平成26年度 秋田公立美術大学入学式 学長式辞

2014年4月4日

平成26年度 秋田公立美術大学 入学式 学長式辞

 最初にまず何よりも、新入生の皆さんにお礼を申し上げます。進学先にこの大学を選んでくださって、ありがとうございました。日本全国には、たくさんの美術大学があるのにもかかわらず、皆さんはそのなかから出来たばかりの、まだ評価の定まっていないこの大学を選んでくださいました。そのことにまず、心からお礼を申し上げます。

大学案内などで見ていただいている通り、本学には独自な美術の理想があります。皆さんにはその独自な理想を身に付けていただきたいと思います。そして4年経って、卒業する頃には、「面白かったなあ」、「これからは、こういう美術の時代が来るんだ」、「これなら就職先の会社でも役立ちそうだ」と納得してもらえるよう、わたしたち教職員一同は努力することを、ここにお約束いたします。
ところで、唐突なんですが、皆さんは「明田富士」という名前の富士山をご存じですか? 高さは35m。日本山岳会から、日本で一番低い富士山というお墨付きをもらっています。

実は昨日、この富士山に登ってきました。皆さんのなかには、新幹線で秋田にいらっしゃった方もいると思うのですが、新幹線は秋田駅に滑り込むその少し前に、大(たい)平(へい)川の鉄橋を渡ります。鉄橋といっても100mもない短い橋ですが、そのあたりで、秋田駅に向かって右側に、可愛い山が見えます。これが明田富士です。
行ってみて驚きました。ちゃんと富士山史跡案内図という看板があり、その裏手には、正式な登山口もありました。息を切らせながら登山を試みました。私は中学生のとき、学校の行事で、富士山に登ったことがあるんですけど、昨日は二度目の富士山踏破でした。ようやく山頂に着いたんですが、そこには富士大権現をまつる社がありました。
高さ35mの山頂ですが、周囲に山がないので、そこからは秋田市すべてが見晴らせ、その眺めはすばらしかったです。北は男鹿の寒風山から、南は鳥海山まで見えます。
しかし、それ以上に驚いたのは、山頂の金網に寄り添うようにして、若い女性がひとり、愁いを含んで立っていたことです。
飛び降りそうな気配だったんで、つい、「何を見てるんですか」と声をかけてしまいました。そうしたところ、その答えは予想外でした。その女性は言いました。「秋田公立美大を見てるんです」。
聞けば、お嬢さんが富士大権現で合格祈願したところ、その願いが叶ったので、その喜びを噛み締めているところだったそうです。

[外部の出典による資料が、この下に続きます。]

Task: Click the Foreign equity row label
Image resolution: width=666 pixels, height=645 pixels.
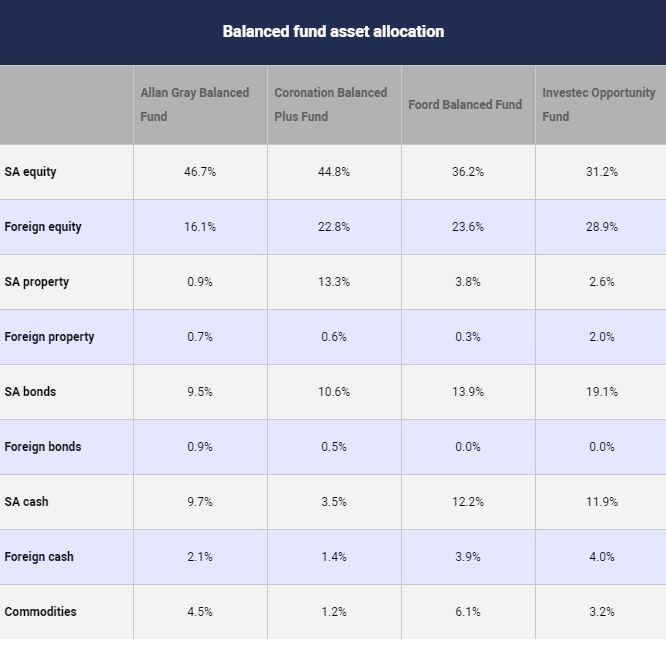Action: click(x=43, y=227)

さて、本題に戻りますと、なぜ、明田富士の話をしたかと言えば、実は日本中になんとか富士という富士山がたくさんあるのですが、それらが皆さんのご先祖がこの150年間くらいかけて築き上げてきた「近代」や「現代」という時代の特色を物語っていたからです。
いうまでもなく、富士山の本家は静岡県の霊峰富士です。その分家が明治時代から日本中に広がっていったのですが、それを促したのは、「日本風景論」という一冊の本でした。
著者は志賀重昂という人です。志賀は日本という国家が優秀であることを世界に誇るために、明治27年、1894年にこの本を書きました。風土や火山を題材にして、国家の価値を語るというのも不思議な話ですが、かつてはそういうことができたんですね。
志賀は富士山について、こう書いています。富士山は古くから信仰の対象とされてきた名山で、さらにその優美さは、日本のみならず全世界から賞賛されていると言うのです。志賀は富士山に、世界に冠たる日本国家の象徴という称号を、与えたのだということができるでしょう。
その結果、日本中で、おらが郷土にも富士山があるぞとばかりに、競ってなんとか富士が命名されていきました。有名どころは、津軽富士、出羽富士、近江富士、伯耆富士、薩摩富士などでしょう。これらの山々には、蝦夷富士には羊蹄山、津軽富士には岩木山、出羽富士には鳥海山、近江富士には三上山、伯耆富士には大山、薩摩富士には開聞岳、という本名のあることはご存じの通りです。
明田富士もそのひとつでした。なかには、こんなのもありでしょうか、どうした経緯で名づけられたのか分かりませんが、アメリカのタコマ富士・オレゴン富士、ニュージーランドの南洋富士という例もあるそうです。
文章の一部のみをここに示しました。